Heroes to Heroes helps wounded US vets recover
Heroes to Heroes takes groups of traumatized US veterans on a journey to Israel meant to restore their sense of humanity and civility.
He’d suffered from nightmares and had used alcohol to blot out depression. After leaving Iraq as a wounded soldier in 2004, Harrison Manyoma of Humble, Texas, remained haunted by his experiences, which had culminated in a roadside car bomb explosion.
And then, last year, through another veterans’ program, he learned of Heroes to Heroes. The Ft. Lee, N.J.-based organization takes groups of wounded US war veterans, especially those diagnosed with Post Traumatic Stress Disorder, on a trip to Israel.

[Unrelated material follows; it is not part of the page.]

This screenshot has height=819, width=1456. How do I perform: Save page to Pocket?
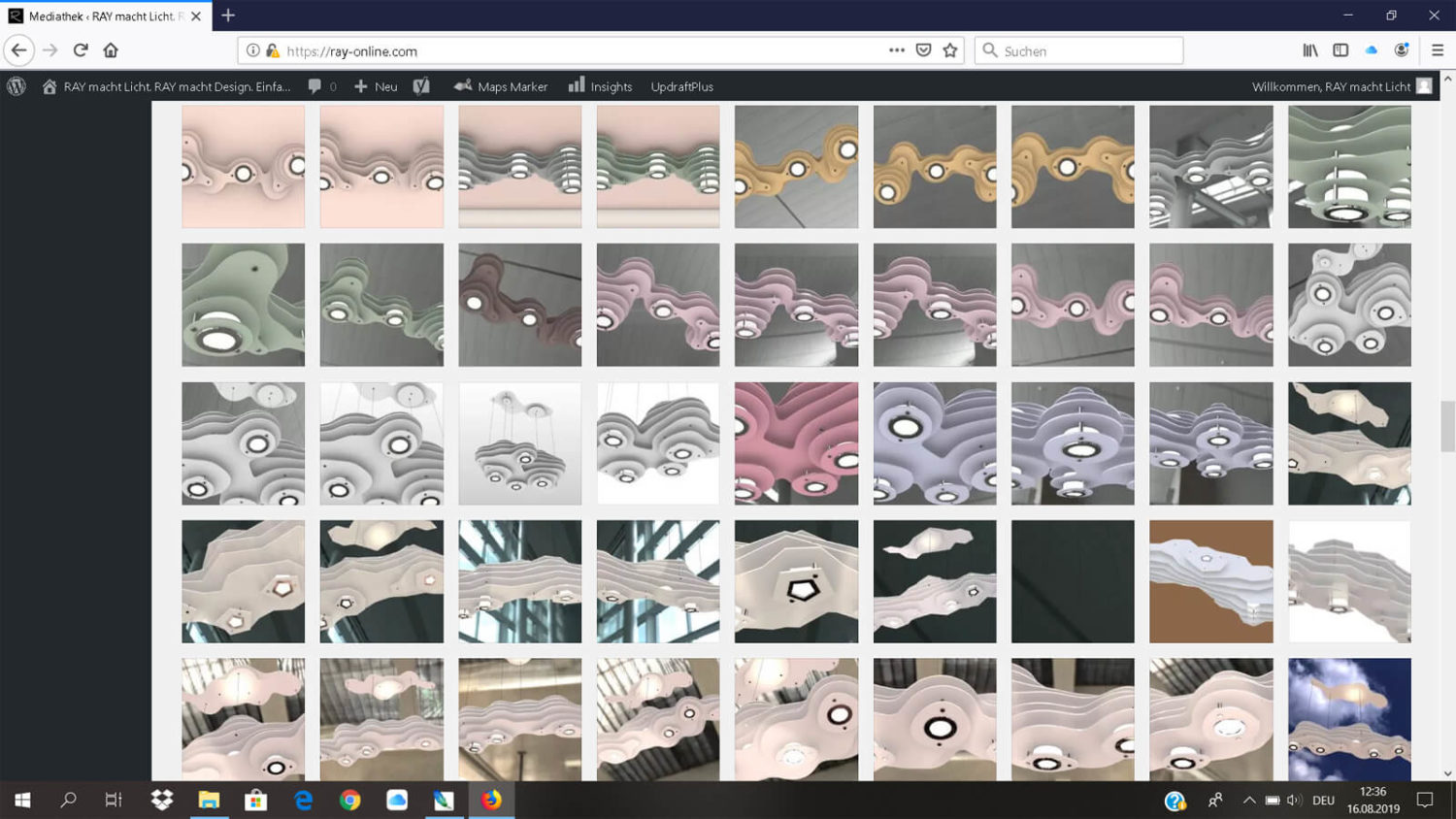tap(923, 50)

For Mr. Manyoma, that journey proved transformative. Over the course of the 10-day trip, taken late last summer, he connected with Israeli war vets and visited the nation’s monuments to history and religion.
“I got to see the place where Jesus was born,” he recalls.
For him, the experiences produced an emotional bridge to healing.
“This trip was a miracle,” says Manyoma, who’d been awarded the Purple Heart. Since returning from Israel, his nightmares have disappeared. “And I’ve gotten a sense of peace that I’d thought I’d never find again.”
Evidently, other ex-GIs have also found an emotional lifeline through Heroes to Heroes. Founded some three years ago by New Jersey resident Judy Schaffer – who had been seeking ways to help wounded vets – that program takes groups of traumatized US veterans on a journey meant to restore their sense of humanity and civility.
Why Israel? Many American soldiers, returning home from Iraq and Afghanistan shaken and numbed by bloody conflict, have found their communities – and sometimes their families – can’t relate to their condition, Ms. Schaffer says. But in Israel, she explains, much of the population has been more closely involved with war.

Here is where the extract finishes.